## TEXT SHOWN

* begin *

Description Pier Luigi Pau 2019-01-15 10:33:24 UTC
On a 4.19+ kernel (at least since 4.19.12), the network interface card on my older desktop computer (circa 2009) no longer autonegotiates a 1Gb/s link with my gigabit switch. Networking is operational, but the NIC is limited to a 100Mb/s link. I have seen this behaviour while running a Debian package of a 4.19.12 kernel, as well as a 4.20.2 kernel compiled by myself.

Booting with 4.18.x kernels (tested up to 4.18.20), the same hardware is able to negotiate a 1Gbps/s link with no issue.

Relevant lines from the output of lspci -nn:

03:00.0 Ethernet controller [0200]: Realtek Semiconductor Co., Ltd. RTL8111/8168/8411 PCI Express Gigabit Ethernet Controller [10ec:8168] (rev 03)
04:00.0 Ethernet controller [0200]: Realtek Semiconductor Co., Ltd. RTL8111/8168/8411 PCI Express Gigabit Ethernet Controller [10ec:8168] (rev 03)

* end *

## SUPPLIED RECORDS
* begin *

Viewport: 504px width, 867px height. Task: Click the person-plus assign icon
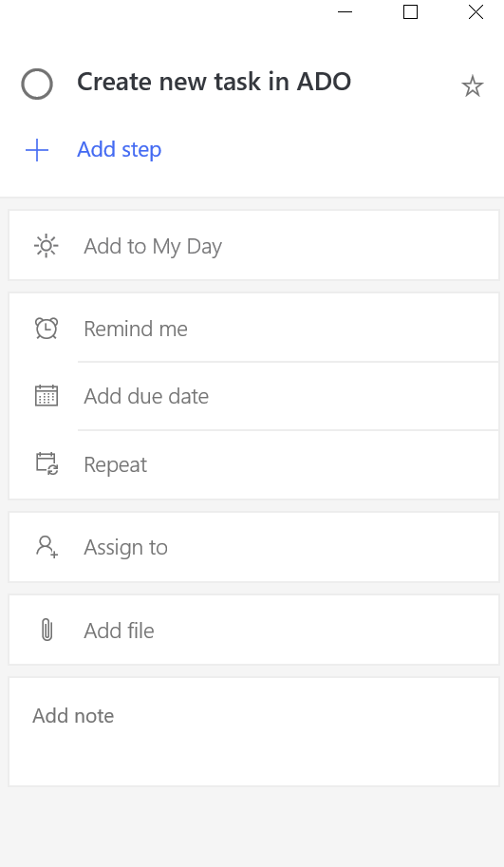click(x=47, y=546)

* end *
* begin *

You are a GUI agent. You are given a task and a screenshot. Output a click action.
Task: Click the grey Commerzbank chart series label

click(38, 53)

* end *
* begin *

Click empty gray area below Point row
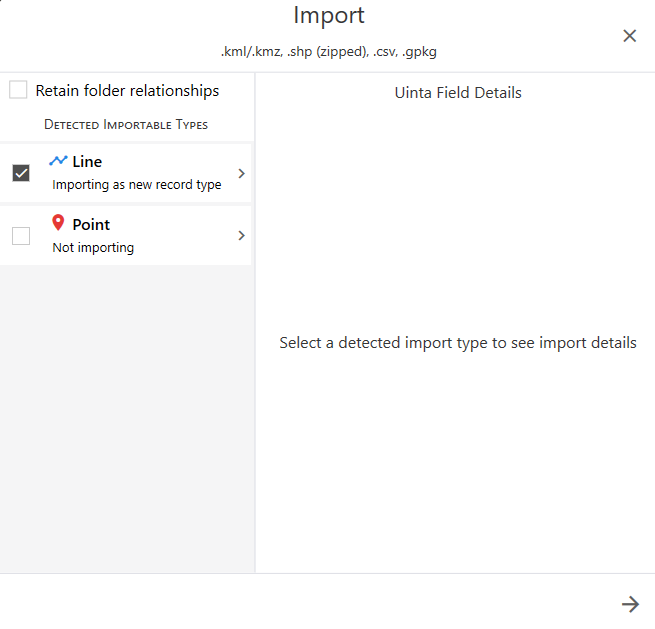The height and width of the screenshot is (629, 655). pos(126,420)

* end *

## TASK REQUIREMENTS
1/ Determine whether each of the following statements agrees with the kernel bug report: (a) On 4.19+ kernels, the network card negotiates only a 100Mb/s link. (b) The problem was observed only with a Debian-packaged kernel. (c) Under 4.18.x kernels, the same hardware negotiates a 1Gbps/s link. For each statement, answer yes or no and quote the deciding words of the kernel bug report.
2/ Update the lines of the listing between the one holding "Viewport: 504px width, 867px" and the one holding "click(x=47, y=546)", inclusive, by replacing "assign icon" with "assign button" and leaving everything else unchanged. Return only those lines, and omit the pictures.

## SOLUTIONS BY TASK
1/
(a) Yes: "the NIC is limited to a 100Mb/s link"
(b) No: "as well as a 4.20.2 kernel compiled by myself"
(c) Yes: "the same hardware is able to negotiate a 1Gbps/s link with no issue"

2/
Viewport: 504px width, 867px height. Task: Click the person-plus assign button
click(x=47, y=546)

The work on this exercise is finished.